ASTI warned it will lose substitution pay if it rejects deal
EDUCATION Minister Ruairi Quinn has warned he will stop paying secondary teachers for supervision and substitution work if they reject the Haddington Road Agreement again.
The move would affect about 12,000 members of the Association of Secondary Teachers Ireland (ASTI) who are paid up to €1,769 a year for agreeing to do these duties.
It would light a fuse in the dispute between the ASTI and the Government, threatening chaos in the 70pc of second-level schools where the union has members.
About 70pc of ASTI's 17,000 members volunteer for the work and, if they stopped doing it in response to withdrawal of the payment, it would close schools.

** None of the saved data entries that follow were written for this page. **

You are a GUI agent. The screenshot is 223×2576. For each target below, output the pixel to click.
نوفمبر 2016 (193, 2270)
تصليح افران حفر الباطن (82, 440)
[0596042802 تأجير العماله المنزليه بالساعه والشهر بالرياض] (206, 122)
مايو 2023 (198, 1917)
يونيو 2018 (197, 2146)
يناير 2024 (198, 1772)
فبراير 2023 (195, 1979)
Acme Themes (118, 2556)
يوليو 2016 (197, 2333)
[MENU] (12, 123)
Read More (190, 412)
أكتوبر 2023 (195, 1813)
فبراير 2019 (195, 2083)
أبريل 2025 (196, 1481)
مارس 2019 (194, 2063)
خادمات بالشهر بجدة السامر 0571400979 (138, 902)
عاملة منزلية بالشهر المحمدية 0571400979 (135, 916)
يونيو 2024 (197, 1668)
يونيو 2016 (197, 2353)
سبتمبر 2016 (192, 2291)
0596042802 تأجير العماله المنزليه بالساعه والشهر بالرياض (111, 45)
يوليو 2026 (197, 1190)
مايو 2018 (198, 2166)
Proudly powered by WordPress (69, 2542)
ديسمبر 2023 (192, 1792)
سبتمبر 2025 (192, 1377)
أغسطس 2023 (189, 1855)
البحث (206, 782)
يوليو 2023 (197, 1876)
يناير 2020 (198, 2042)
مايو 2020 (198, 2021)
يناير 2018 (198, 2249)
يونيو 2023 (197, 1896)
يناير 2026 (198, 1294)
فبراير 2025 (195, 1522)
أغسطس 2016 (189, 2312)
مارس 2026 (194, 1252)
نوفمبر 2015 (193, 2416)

Schools with ASTI members have suffered disruption since early October when the union started industrial action, including a ban on meetings outside school hours.
The ban has led to the cancellation of meetings with parents, or one day or half-day school closures to allow the meetings to go ahead.
Mr Quinn's hardening attitude comes as the union prepares for another ballot of members on the HRA pay and productivity deal, which has been accepted by all public service unions except the ASTI.
The ASTI executive committee has recommended a 'no' vote and, if members follow that advice, it will set the stage for the withdrawal of the supervision and substitution payment.
The minister told the Dail that continuing payment for supervision and substitution work was "unsustainable".
He said in a "final effort" to resolve the dispute with the ASTI, time and space had been provided for recent discussions.
It is the proposals that emerged in those talks that are subject of the new ballot starting next week.
Mr Quinn said it was now up to ASTI members to make their decision, but said he would be "less than frank" if he did not make clear that payment for supervision and substitution "cannot be continued".
Since the introduction of the supervision and substitution scheme about a decade ago, teachers have had the option of volunteering for this work in return for an annual payment.
But under the terms of the HRA, all teachers are required to carry out these duties and for no payment.
That is the new reality for members of the other two teacher unions, the Teachers Union of Ireland and the Irish National, which have accepted the agreement.
Because the ASTI has not signed up to the deal, only those members who previously volunteered to do the work are continuing to do so, with an expectation of payment.
The money is paid twice a year and ASTI members who have continued to do the work while in dispute would expect half of it in March.